Le solution sono il meccanismo con cui Power Platform impacchetta, versiona e trasporta le personalizzazioni (tabelle Dataverse, app, flow, ruoli di sicurezza) tra ambienti — tipicamente da dev a test a produzione. Come functional consultant devi sapere quando usare il tipo giusto e come impostare correttamente il contenitore fin dall’inizio, perché scelte sbagliate qui si trascinano per tutto il ciclo di ALM (Application Lifecycle Management).
Unmanaged vs managed
Una solution unmanaged è un contenitore di sviluppo: i suoi componenti sono modificabili direttamente nell’ambiente. Le modifiche che fai nel maker portal vengono scritte “live” sui componenti sottostanti. Una unmanaged è quindi lo stato di lavoro sorgente, non un pacchetto pensato per la produzione.
Una managed solution è invece un pacchetto di distribuzione bloccato: viene generata esportando una unmanaged come managed, e una volta importata nell’ambiente di destinazione i suoi componenti non sono direttamente modificabili. Le personalizzazioni sopra un componente managed sono possibili solo dove il produttore ha lasciato proprietà customizable e avvengono come layer (managed layer) sopra il componente originale.
Regola pratica per l’esame: si sviluppa in unmanaged, si distribuisce in managed. Gli ambienti di produzione dovrebbero contenere solo managed solution, così che ogni ambiente resti pulito, versionato e ripristinabile.
Publisher e customization prefix
Ogni solution è associata a un publisher. Il publisher definisce due cose importanti:
- il customization prefix (es.
contoso_), che viene anteposto ai nomi logici (schema name) dei componenti creati — tabelle, colonne, choice — dando riconoscibilità e prevenendo collisioni con altri produttori; - l’option value prefix, che determina il range numerico assegnato ai valori delle choice (Option Set).
Il prefix va deciso prima di creare componenti, perché lo schema name non è modificabile dopo. Usare un publisher dedicato (non il Default Publisher di Microsoft) è una best practice attesa: identifica chiaramente chi possiede le customizzazioni.
Solution component e il Default solution
Una solution component è qualsiasi elemento tracciabile: tabelle, colonne, relazioni, model-driven/canvas app, cloud flow, ruoli di sicurezza, dashboard, choice globali. Puoi aggiungere componenti “esistenti” o crearne di nuovi dentro la solution.

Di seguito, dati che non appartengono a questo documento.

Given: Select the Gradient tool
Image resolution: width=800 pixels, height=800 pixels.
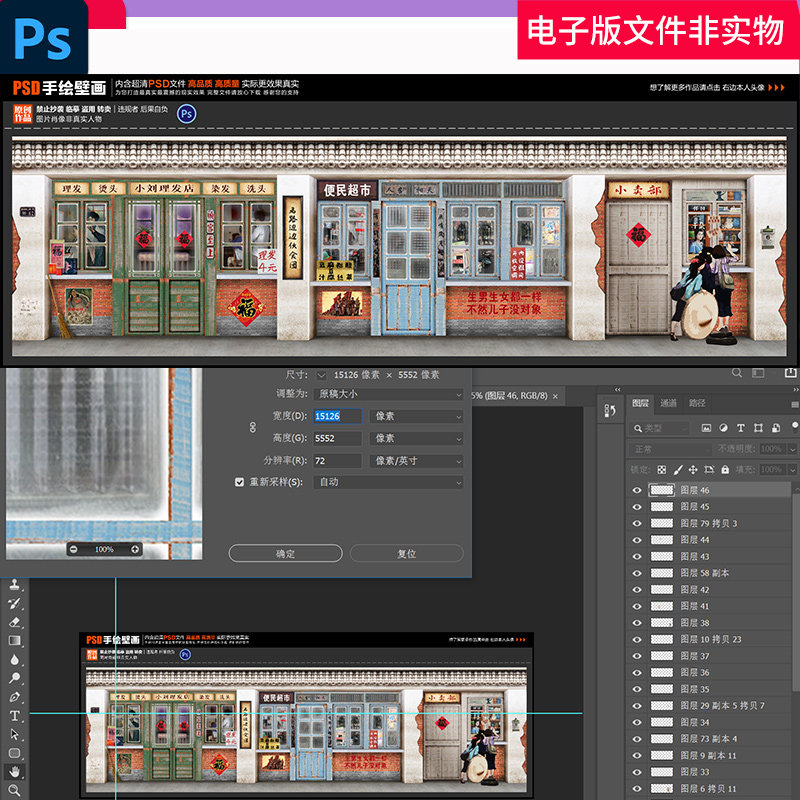Looking at the screenshot, I should [13, 641].
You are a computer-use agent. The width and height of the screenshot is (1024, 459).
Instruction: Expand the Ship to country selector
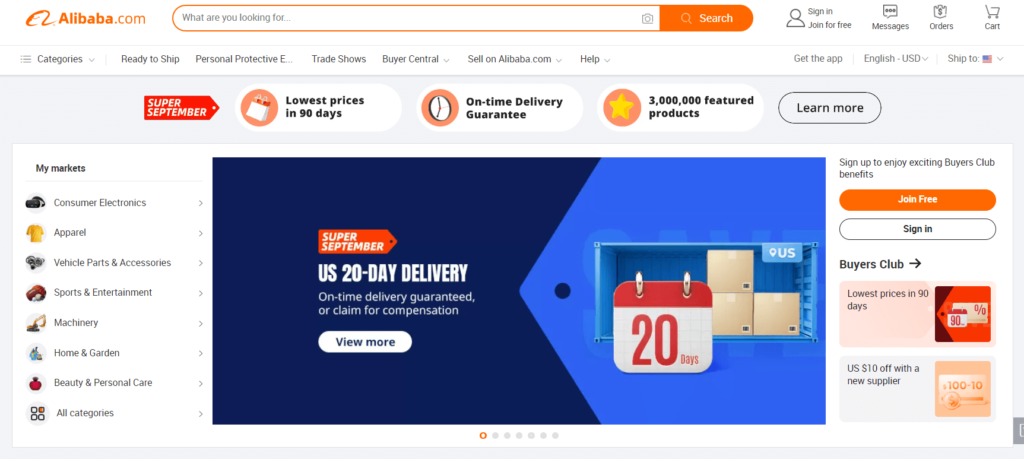coord(975,59)
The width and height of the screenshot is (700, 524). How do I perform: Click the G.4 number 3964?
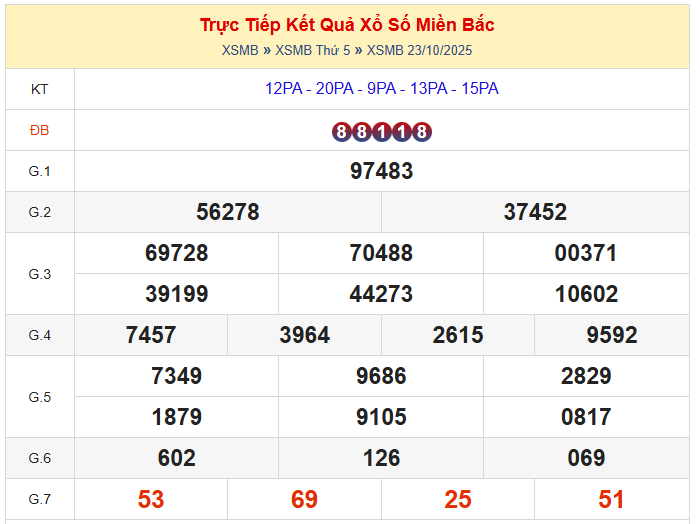click(x=305, y=335)
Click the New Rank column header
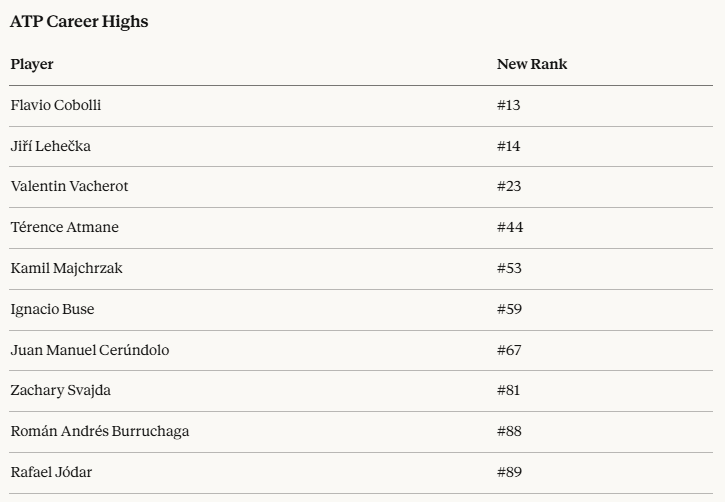 point(531,64)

Il punto chiave: non si sviluppa mai nella Default solution. La Default solution è una vista aggregata di tutti i componenti unmanaged dell’ambiente; modificare lì significa non poter esportare in modo pulito e selettivo, non applicare il tuo prefix, e non avere versionamento. Il flusso corretto è: dal maker portal creare una solution unmanaged dedicata con il proprio publisher, e lavorare esclusivamente al suo interno.
Cancellare una managed solution
Ecco la trappola più insidiosa. Disinstallare (eliminare) una managed solution rimuove i componenti che essa ha introdotto — e se elimini una managed che ha creato tabelle, cancelli anche i dati (record) contenuti in quelle tabelle. La rimozione è distruttiva e non è un semplice “scollegamento”: è come una disinstallazione software.
Al contrario, eliminare una unmanaged solution rimuove solo il contenitore: i componenti restano nell’ambiente (rimangono nella Default solution). Questa asimmetria è deliberatamente oggetto di domande d’esame.
Trappole tipiche d’esame
- Scenario: hai personalizzato direttamente la Default solution e ora devi spostare tutto in produzione. → Risposta giusta: crea una solution unmanaged dedicata con publisher e prefix propri, aggiungi i componenti, poi esporta come managed. Non esportare la Default solution.
- Scenario: devi rimuovere una feature (con le sue tabelle) da produzione senza perdere i dati aziendali. → Attenzione: eliminare la managed solution cancella tabelle e record correlati. Se i dati servono, esportali/valuta un percorso alternativo prima della disinstallazione.
- Scenario: gli schema name dei nuovi campi appaiono con prefix
new_. → Stai usando il Default Publisher. Crea un publisher dedicato con il customization prefix corretto prima di generare i componenti — lo schema name non si cambia dopo. - Scenario: in produzione un componente managed non è modificabile. → Comportamento atteso: le managed sono bloccate. Modifica nel dev (unmanaged), rigenera la managed e reimporta con una nuova versione; non cercare di editare direttamente in produzione.
- Scenario: quale tipo di solution deve contenere un ambiente di produzione? → Solo managed. Gli ambienti unmanaged sono riservati allo sviluppo.